-- EXERCISE DESCRIPTION --
Filter the rows below, keeping only the lines that contain the string "button".

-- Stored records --

· · · · · · ·

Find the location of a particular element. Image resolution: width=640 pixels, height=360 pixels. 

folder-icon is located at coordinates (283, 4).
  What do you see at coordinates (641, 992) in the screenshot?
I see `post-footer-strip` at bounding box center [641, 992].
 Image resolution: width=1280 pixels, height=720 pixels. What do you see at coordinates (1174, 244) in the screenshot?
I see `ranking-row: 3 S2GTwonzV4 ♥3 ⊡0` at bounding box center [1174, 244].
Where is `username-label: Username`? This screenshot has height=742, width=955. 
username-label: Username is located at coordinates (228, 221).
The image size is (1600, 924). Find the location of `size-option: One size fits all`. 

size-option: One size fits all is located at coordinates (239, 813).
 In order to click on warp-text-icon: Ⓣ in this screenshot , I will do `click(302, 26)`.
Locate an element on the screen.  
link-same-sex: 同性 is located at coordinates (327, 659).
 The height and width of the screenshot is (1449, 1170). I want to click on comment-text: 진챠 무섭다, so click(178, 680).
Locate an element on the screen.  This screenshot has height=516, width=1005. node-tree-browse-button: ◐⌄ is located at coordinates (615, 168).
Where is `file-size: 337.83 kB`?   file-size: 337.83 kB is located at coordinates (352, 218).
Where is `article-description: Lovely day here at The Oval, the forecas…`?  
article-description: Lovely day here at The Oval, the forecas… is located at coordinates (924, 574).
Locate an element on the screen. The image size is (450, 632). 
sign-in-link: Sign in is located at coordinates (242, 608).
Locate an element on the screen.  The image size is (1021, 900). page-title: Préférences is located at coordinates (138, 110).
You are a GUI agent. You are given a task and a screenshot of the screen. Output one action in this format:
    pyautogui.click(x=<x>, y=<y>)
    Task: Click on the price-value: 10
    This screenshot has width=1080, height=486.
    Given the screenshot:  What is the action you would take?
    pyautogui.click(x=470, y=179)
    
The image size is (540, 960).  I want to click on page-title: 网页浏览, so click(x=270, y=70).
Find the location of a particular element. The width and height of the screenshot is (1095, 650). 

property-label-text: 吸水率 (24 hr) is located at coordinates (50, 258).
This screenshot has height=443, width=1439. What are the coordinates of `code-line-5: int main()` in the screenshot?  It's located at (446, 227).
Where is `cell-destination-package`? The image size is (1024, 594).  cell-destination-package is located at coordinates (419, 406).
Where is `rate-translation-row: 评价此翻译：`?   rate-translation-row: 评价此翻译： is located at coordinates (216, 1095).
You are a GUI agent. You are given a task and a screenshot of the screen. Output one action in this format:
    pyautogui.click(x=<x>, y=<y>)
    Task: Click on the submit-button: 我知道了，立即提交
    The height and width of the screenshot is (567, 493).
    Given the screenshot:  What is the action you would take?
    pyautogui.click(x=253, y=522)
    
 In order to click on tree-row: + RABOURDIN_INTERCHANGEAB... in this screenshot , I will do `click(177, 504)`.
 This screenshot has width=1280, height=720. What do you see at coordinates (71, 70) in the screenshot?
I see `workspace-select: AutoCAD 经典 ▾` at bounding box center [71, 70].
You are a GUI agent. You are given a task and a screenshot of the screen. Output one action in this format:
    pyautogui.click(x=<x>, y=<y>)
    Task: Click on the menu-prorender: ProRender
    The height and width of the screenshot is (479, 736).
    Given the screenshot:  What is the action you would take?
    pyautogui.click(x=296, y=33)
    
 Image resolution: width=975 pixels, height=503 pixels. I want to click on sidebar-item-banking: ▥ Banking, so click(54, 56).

· · · · · · ·

-- COMPLETED TASK --
Locate an element on the screen.  This screenshot has height=516, width=1005. node-tree-browse-button: ◐⌄ is located at coordinates (615, 168).
    Task: Click on the submit-button: 我知道了，立即提交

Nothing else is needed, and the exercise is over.